O Balão
O
balão é constituído basicamente pelo envelope e o cesto.

O envelope
é o balão propriamente dito, confeccionado em tecido de nylon rip-stop
reforçado. Muito leve e super resistente, não propaga chamas e, defido a forma
de sua trama e costura, impede a continuidade de um eventual rasgo.
O cesto
é confeccionado em vime, que possui notável flexibilidade e resistência. Além
da tripulação, transporta cilindros com gás propano (um GLP), utilizados no
aquecimento do balão. Ao cesto conecta-se um potente maçarico que realiza a
queima do gás.
O
envelope e o cesto são conectados por cabos de aço.
A inflagem
Primeiramente
é realizada a conecção e teste das mangueiras de gás e do maçarico. Em seguida,
o balão é esticado em um terreno grande o suficiente e conectado ao cesto.
Prossegue-se então a inflagem a frio através de um possante ventilador
alimentado por gasolina.

Após o balão atingir um volume suficiente, procede-se a inflagem a quente. Para tal, o piloto controla o aquecimento interno através do maçarico e um membro da equipe limita velocidade da elevação através de uma corda presa ao topo do balão.

A Decolagem
Antes
da decolagem há uma nova checagem nos equipamentos do balão e nos de
comunicação com a equipe que o seguirá por terra.
Tudo
ok!... então é só curtir a viagem.
O Vôo
Durante
o vôo, o Piloto comanda apenas a subida e a decida do balão, através da
manipulação de sua temperatura interna. O deslocamento horizontal é dado pela
direção do vento. Portanto, não é possível estabelecer com precisão a rota a
ser tomada, esta é apenas calculada e corrigida, procurando-se diferentes
camadas de vento.
Em
competições, é justamente esta capacidade de utilizar as diferentes camadas de
vento para atingir o(s) objetivo(s) determinados pelo diretor técnico, que é
avaliada.
Controle Vertical
Para
que se mantenha uma altitude constante o maçarico é acionado em intervalos
regulares com curto tempo de fogo.
Quando
se deseja subir, aumenta-se o tempo de fogo e/ou encurta-se o intervalo entre
as maçaricadas, aumentando assim, a temperatura interna do balão.
Já
para descer, há duas maneiras: a lenta, onde reduzem-se as maçaricadas
para que a temperatura caia naturalmente; e a rápida, onde é utilizado o
TAP, uma espécie de válvula em forma de para-queda, que se abre no topo do
balão para que o ar quente saia. O TAP é acionado através de uma corda vermelha
presa ao cesto.
Vista externa do TAP:
Fechado
Aberto
Vista
interna do TAP:
O Pouso
Assim como em toda aeronave, o pouso é a manobra mais
delicada.
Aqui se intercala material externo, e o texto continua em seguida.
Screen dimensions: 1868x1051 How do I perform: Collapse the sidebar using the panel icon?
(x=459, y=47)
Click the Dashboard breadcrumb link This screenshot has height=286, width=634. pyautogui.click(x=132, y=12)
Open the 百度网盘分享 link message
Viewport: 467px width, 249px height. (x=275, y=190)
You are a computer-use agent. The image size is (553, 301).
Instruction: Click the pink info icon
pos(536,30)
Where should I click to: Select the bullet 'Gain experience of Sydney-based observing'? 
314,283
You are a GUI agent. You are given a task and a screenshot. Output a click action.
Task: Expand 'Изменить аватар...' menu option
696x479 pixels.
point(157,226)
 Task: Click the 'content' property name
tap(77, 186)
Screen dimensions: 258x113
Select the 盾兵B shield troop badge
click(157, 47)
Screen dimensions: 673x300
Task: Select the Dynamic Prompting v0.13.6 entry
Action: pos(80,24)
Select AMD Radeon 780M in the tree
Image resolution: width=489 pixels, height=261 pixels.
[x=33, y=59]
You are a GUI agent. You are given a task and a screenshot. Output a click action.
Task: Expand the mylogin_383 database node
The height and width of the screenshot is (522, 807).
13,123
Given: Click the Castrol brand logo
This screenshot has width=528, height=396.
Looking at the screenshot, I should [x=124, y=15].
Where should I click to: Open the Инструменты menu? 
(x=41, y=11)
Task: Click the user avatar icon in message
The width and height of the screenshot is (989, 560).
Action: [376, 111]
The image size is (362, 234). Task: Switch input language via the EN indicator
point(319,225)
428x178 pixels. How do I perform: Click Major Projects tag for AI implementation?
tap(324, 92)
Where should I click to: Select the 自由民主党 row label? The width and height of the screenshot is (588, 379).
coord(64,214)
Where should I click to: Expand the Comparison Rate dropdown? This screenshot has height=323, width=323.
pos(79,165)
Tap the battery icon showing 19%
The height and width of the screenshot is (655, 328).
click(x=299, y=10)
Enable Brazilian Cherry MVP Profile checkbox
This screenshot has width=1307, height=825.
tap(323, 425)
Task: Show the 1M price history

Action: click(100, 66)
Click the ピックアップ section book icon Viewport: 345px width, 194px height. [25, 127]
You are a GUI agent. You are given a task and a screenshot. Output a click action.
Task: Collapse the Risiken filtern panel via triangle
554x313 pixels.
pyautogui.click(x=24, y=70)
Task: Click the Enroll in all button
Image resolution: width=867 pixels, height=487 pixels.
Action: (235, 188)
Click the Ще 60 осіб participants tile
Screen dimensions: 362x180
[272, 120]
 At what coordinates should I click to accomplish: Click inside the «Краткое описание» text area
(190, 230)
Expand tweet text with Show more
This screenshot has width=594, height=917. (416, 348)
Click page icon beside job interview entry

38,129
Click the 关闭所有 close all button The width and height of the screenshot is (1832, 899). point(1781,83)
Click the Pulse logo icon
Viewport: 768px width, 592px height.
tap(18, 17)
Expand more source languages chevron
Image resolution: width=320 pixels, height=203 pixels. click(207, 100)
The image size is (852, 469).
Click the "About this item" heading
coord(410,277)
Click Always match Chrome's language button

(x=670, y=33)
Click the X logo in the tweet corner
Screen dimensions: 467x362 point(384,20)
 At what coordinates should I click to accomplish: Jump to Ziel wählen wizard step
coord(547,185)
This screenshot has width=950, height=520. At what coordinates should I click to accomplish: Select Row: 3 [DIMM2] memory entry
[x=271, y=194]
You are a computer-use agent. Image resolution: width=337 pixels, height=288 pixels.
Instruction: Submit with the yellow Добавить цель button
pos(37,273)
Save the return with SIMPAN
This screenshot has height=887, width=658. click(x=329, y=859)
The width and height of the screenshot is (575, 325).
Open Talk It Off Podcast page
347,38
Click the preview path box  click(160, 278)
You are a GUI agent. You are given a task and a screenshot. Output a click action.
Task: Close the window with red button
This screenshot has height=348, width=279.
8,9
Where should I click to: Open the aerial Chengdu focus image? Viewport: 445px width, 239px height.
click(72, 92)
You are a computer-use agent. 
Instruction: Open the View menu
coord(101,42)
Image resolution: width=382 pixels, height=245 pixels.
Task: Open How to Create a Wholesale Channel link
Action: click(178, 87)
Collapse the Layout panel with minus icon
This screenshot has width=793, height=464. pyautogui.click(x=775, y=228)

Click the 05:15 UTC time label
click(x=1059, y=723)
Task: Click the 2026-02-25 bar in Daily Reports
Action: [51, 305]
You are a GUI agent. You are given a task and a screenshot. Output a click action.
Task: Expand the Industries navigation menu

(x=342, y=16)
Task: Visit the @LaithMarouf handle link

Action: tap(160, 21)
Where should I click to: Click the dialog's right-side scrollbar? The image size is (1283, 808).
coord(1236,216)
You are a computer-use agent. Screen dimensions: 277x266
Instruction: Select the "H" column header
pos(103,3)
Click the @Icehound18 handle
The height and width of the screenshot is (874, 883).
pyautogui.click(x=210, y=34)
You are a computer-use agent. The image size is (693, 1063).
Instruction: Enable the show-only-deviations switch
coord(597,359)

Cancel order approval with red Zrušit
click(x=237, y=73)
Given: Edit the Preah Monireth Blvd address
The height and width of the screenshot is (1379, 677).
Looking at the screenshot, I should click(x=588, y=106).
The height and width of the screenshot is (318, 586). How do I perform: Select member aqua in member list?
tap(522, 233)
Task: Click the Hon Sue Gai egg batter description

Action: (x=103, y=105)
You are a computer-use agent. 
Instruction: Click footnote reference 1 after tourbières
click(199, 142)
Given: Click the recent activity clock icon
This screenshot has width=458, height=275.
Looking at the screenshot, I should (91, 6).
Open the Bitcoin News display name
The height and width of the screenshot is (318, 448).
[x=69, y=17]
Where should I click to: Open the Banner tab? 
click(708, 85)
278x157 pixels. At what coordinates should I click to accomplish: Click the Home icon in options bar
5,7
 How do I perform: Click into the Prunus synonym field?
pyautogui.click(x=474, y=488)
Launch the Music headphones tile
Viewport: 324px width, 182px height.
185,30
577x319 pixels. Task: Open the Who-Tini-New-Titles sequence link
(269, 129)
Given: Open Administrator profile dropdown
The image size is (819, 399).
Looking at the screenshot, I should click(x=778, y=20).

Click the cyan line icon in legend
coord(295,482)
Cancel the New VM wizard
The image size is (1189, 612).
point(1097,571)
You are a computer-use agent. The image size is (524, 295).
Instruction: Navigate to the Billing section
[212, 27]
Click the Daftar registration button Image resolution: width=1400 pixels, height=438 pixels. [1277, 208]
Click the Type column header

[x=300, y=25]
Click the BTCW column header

É principalmente devido a ele, que não é permitido voar com ventos
fortes, pois o balão se desloca com a mesma velocidade do vento e não possui
freio.
Durante o vôo o piloto deve estar atento a todos os
possíveis campos para pouso, pois o mesmo deve ser programado com certa
antecedência e, em caso de “perder um pouso”, outras alternativas devem estar
em mente.
Com ventos calmos, a aterrissagem é relativamente suave. A
própria vegetação é utilizada como freio e o balão toca levemente o solo, o
cesto arrasta alguns metros – por vezes isto nem ocorre – e para. Aguarda-se
então a equipe de resgate.
O resgate
Como o balão voa ao sabor do vento, existe a necessidade
de a equipe acompanhá-lo por terra, mantendo constante comunicação via rádio
com o Piloto, que informa, entre outras coisas, a localização de seu pouso para
que o resgate seja feito.
O Balonismo é um esporte sério!
Os vôos de balão são realizados com autorização da Agência Nacional de Aviação Civil (ANAC), através de NOTAM.
O Balão dispõe de Prefixo próprio, Certificado de Autorização de Vôo (CAV), Certificado de Marca Experimental (CME), Relatório de Inspeção Anual de Manutenção (RIAM), Seguro Aeronáutico e tantos outros requisitos necessários e obrigatórios.
Os Pilotos possuem Certificado de Habilitação Técnica (CHT) e Certificado de Capacidade Física (CCF), expedidos pela respectiva Gerência Regional da ANAC (GER).